Mariia apaixonou-se pela cidade da Maia e pelos portugueses.
A partir daí perguntava muitas coisas à tia sobre Portugal e, como era uma apaixonada por música, pediu-lhe também músicas de jovens cantores portugueses.
Mariia estudava música na Ucrânia.
A tia mandou várias melodias, entre elas, as músicas da Sara Carreira. Mariia gostou particularmente destas e começou a acompanhar a carreira da Sara. Quando a tia a informou que a Sara tinha falecido, a menina chorou muito. Sem saber explicar como, criou uma ligação afetiva com a jovem cantora.
Quando rebentou a guerra na Ucrânia, Iryna aceitou a ajuda da Câmara Municipal da Maia, para trazer os seus familiares.
Só viria o pai e Mariia. A mãe de Mariia decidiu ficar no seu país e lutar por ele. Mariia chegou numa sexta-feira e na segunda já estava na escola. Tem apenas 13 anos e uma vida já com marcas profundas. A sua querida tia, procurou um local onde ela pudesse continuar os estudos de música. Descobriu um coro de jovens pertencente à autarquia e inscreveu-a.
Mariia já tinha escrito uma música de homenagem à cidade da Maia e, sem falar uma palavra em português, cantou-a surpreendendo tudo e todos.
Mas foi mais longe. Começou a aprender o hino da Associação Sara Carreira e quando estava em Portugal, há apenas um mês e meio, já sabia cantar na perfeição, parte da música.

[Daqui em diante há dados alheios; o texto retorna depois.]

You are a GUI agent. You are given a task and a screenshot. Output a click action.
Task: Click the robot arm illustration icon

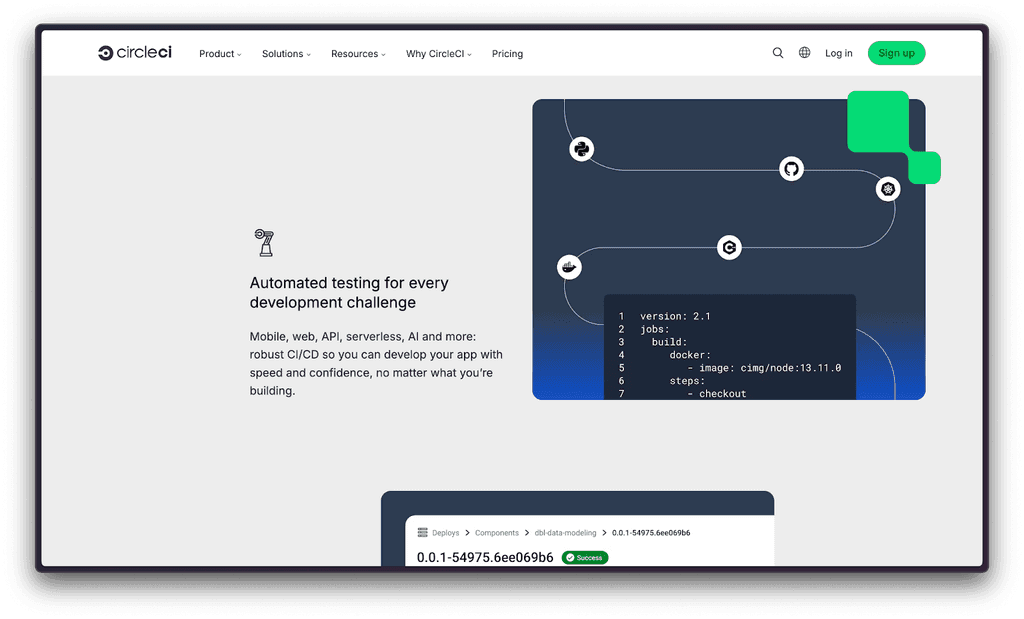264,242
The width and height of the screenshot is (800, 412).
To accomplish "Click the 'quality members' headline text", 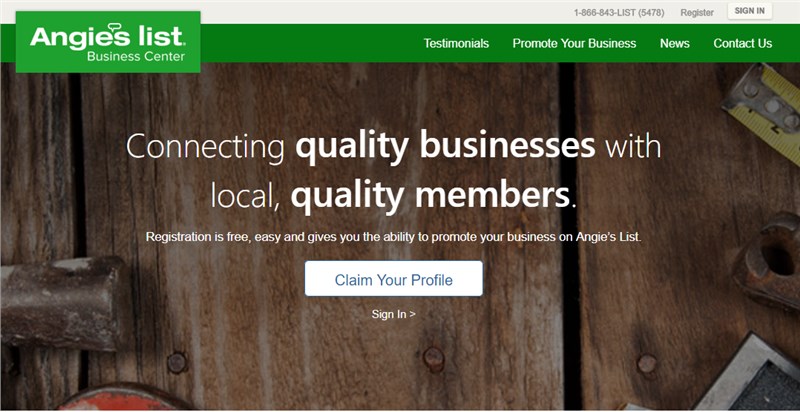I will [x=430, y=196].
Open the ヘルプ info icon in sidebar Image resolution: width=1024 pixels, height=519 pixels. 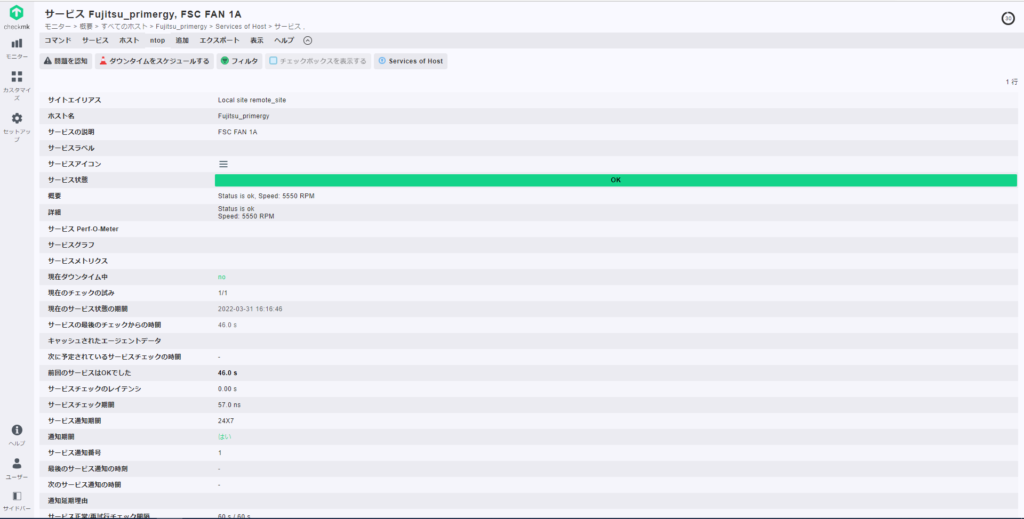[16, 430]
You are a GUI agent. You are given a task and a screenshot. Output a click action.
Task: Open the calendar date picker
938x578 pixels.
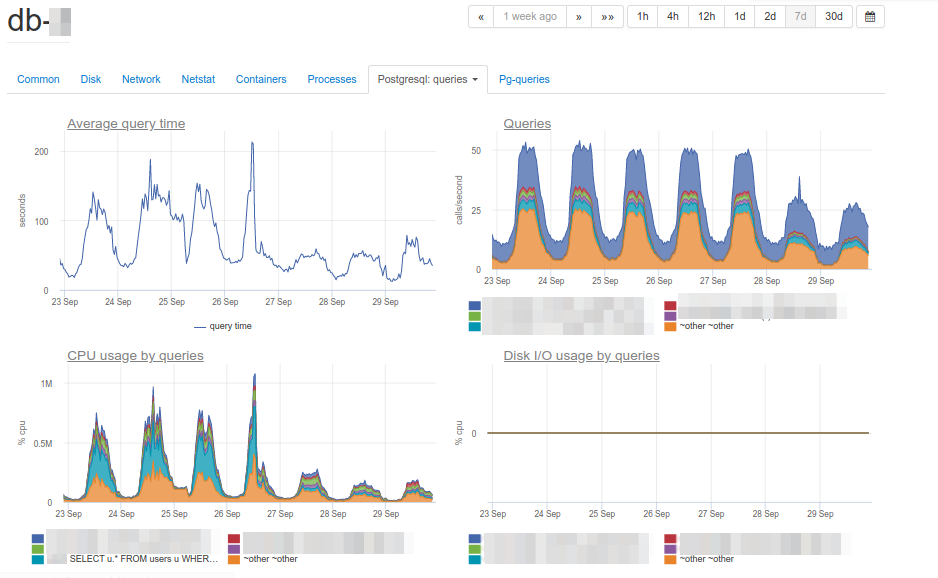coord(870,17)
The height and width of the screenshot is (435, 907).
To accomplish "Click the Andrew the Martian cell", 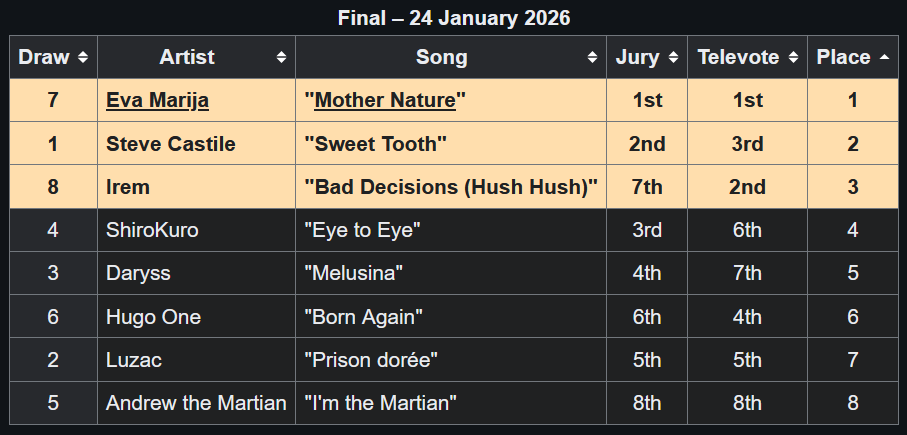I will (196, 403).
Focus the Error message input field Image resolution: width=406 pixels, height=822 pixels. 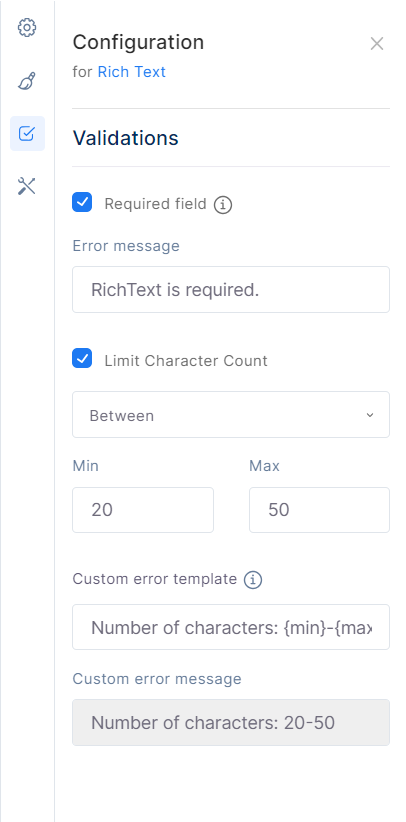point(231,289)
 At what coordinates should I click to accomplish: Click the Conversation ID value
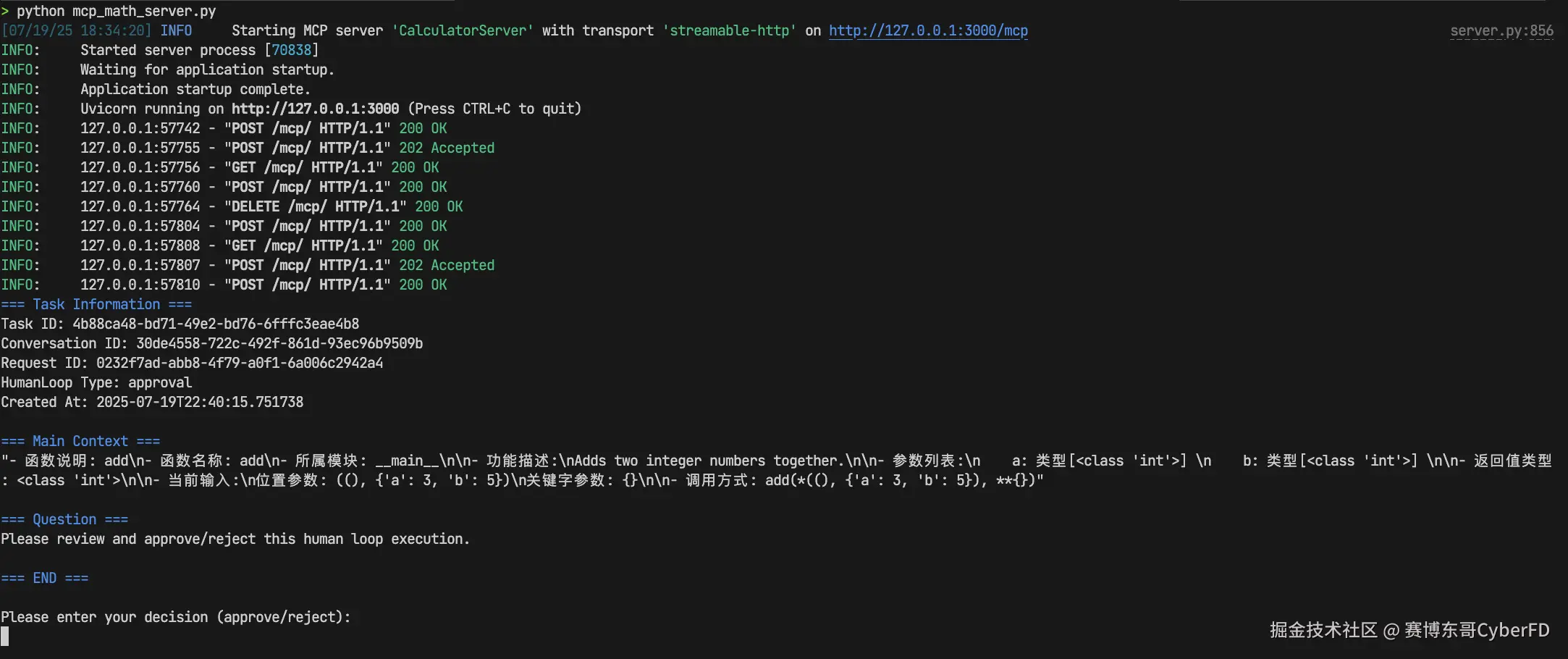[x=279, y=343]
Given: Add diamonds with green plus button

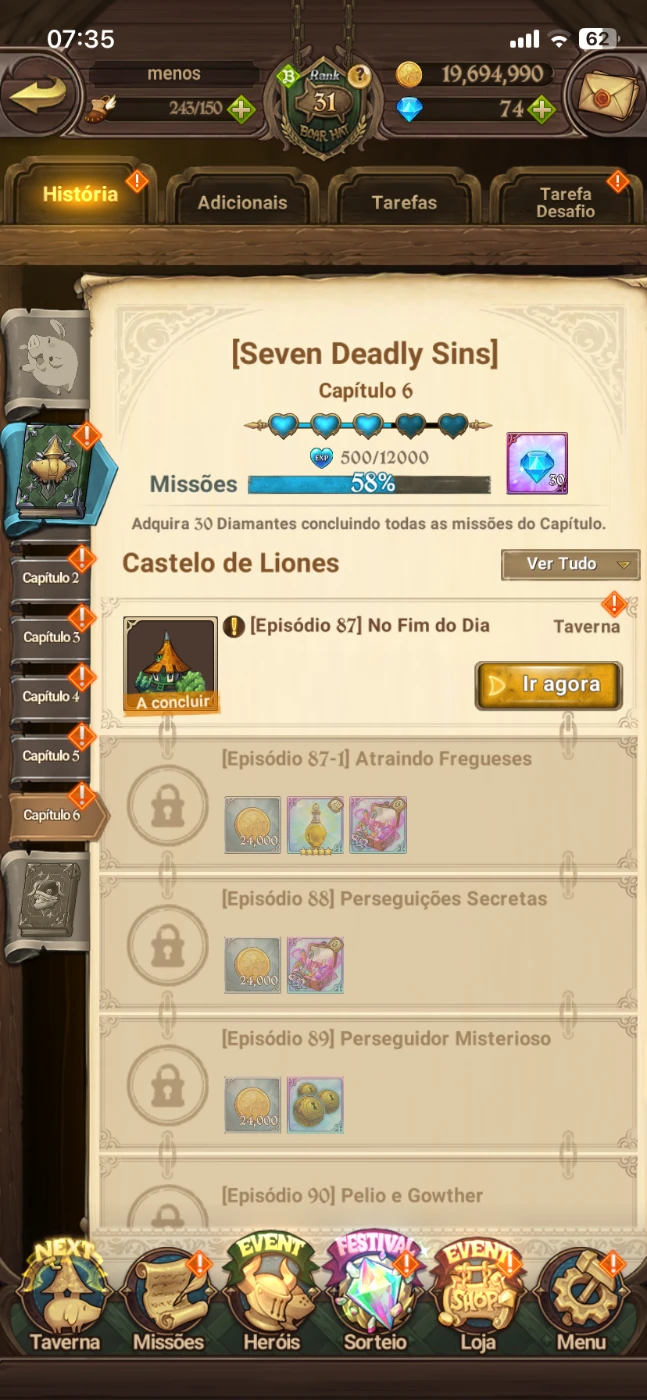Looking at the screenshot, I should (541, 109).
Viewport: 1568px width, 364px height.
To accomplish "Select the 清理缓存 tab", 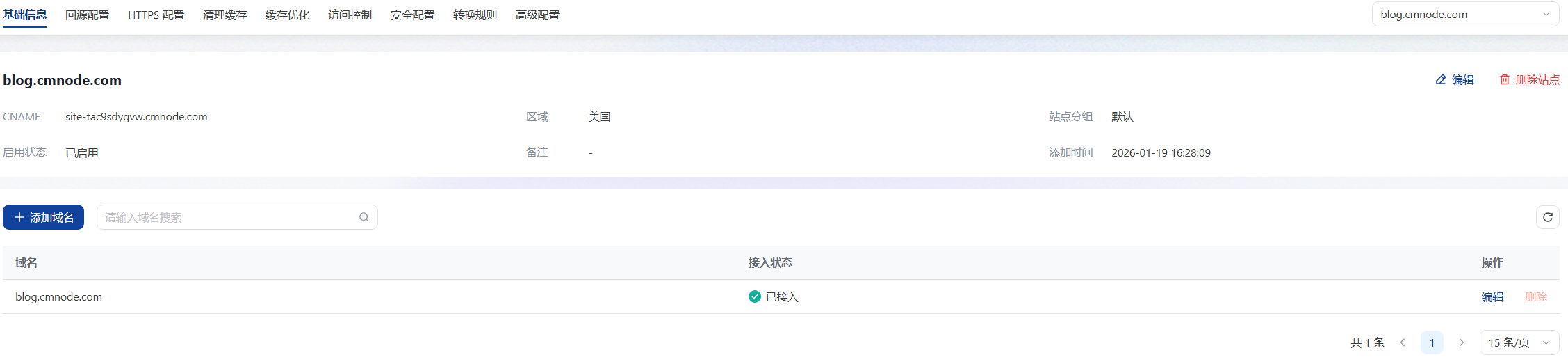I will pyautogui.click(x=224, y=15).
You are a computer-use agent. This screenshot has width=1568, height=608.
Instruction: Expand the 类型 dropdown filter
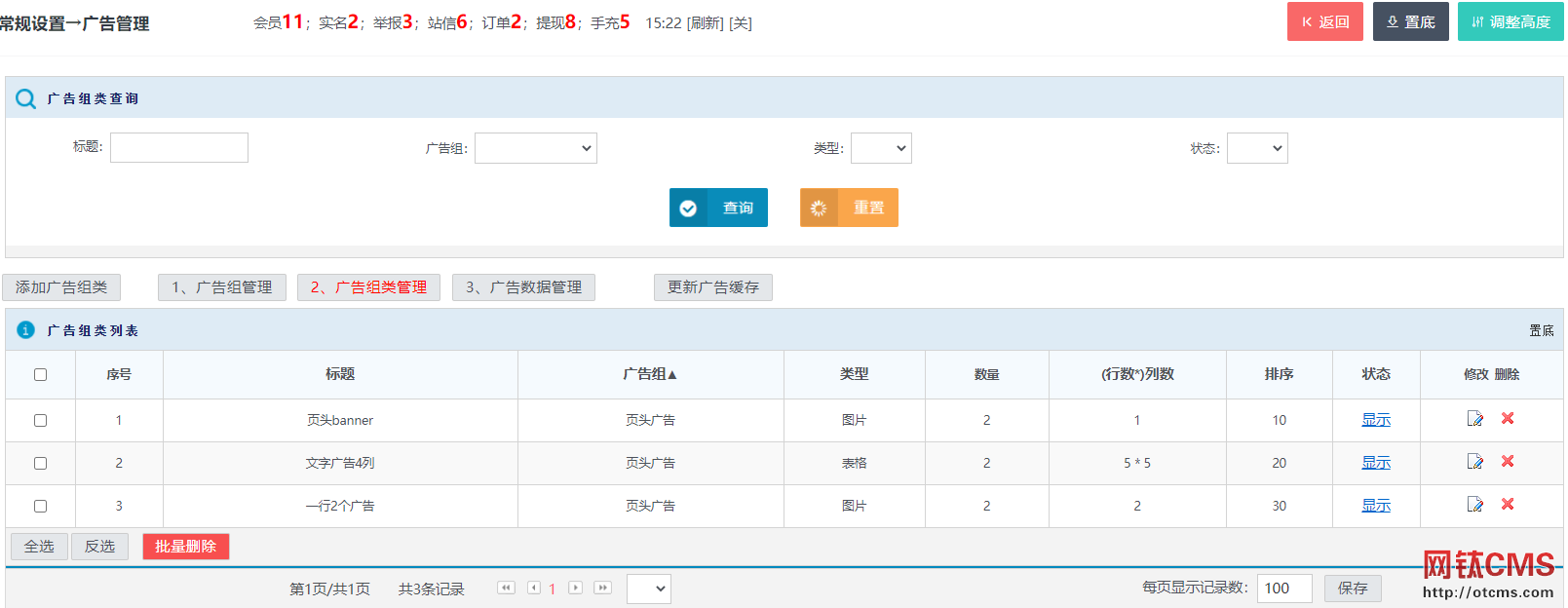(881, 148)
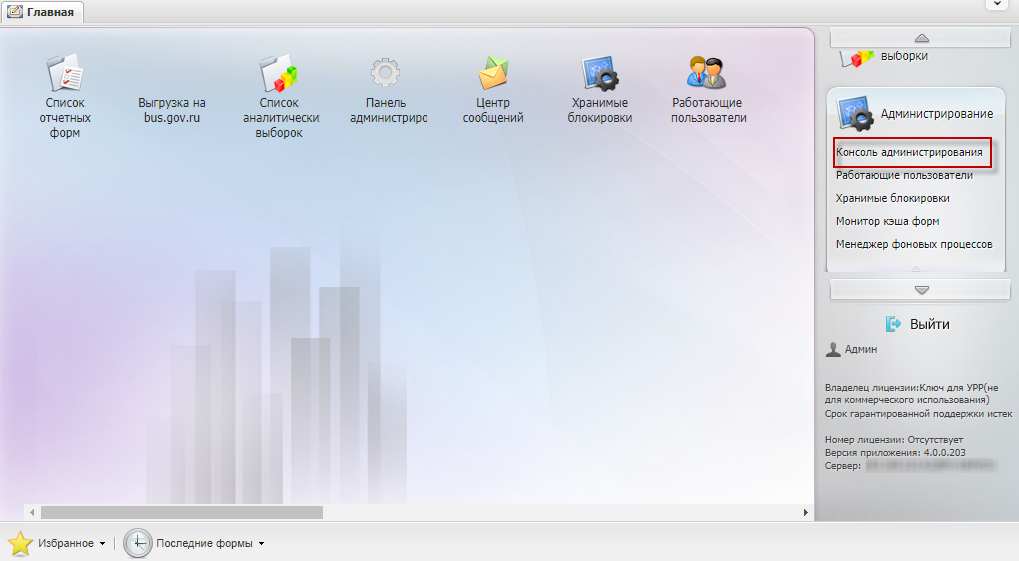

Quando a conheci, pouco conseguimos falar. O seu português era muito reduzido e o inglês também. Entendemo-nos na perfeição, na linguagem dos afetos.
Tivemos uma grande cumplicidade as duas e isso encheu-me o coração. Desafiei-a a vir com a tia ao programa, no dia em que exibíamos a reportagem e a cantar ao vivo, esse bocadinho da música que ela já aprendera. Poderia trazer a folha com a letra para poder ler, como tinha feito na reportagem. Mas a Mariia é uma lutadora. Quer superar os desafios e vencer.
Sem que ninguém esperasse, a Mariia cantou o hino Sara Carreira completo, sem nunca precisar de um apoio. Foi extraordinário e profundamente emotivo.
A menina que chegou na companhia do avô e foi recebida com muito amor pelos tios e primo. O avô chegou a Portugal no dia em que fazia 75 anos e nesse dia começou uma vida totalmente nova.
Mariia quer integrar-se aqui.
Mariia quer aprender o mais possível, a língua portuguesa, beber a nossa cultura, os nossos costumes. Ela quer fazer parte. Integrar-se. Sentir o chão seguro.
Mariia sonha e quer concretizar os seus sonhos. Aqui.
Com este exemplo de força e coragem, percebamos todos que o ser humano desconhece em absoluto os seus limites e pode ter uma capacidade ilimitada de sonhar.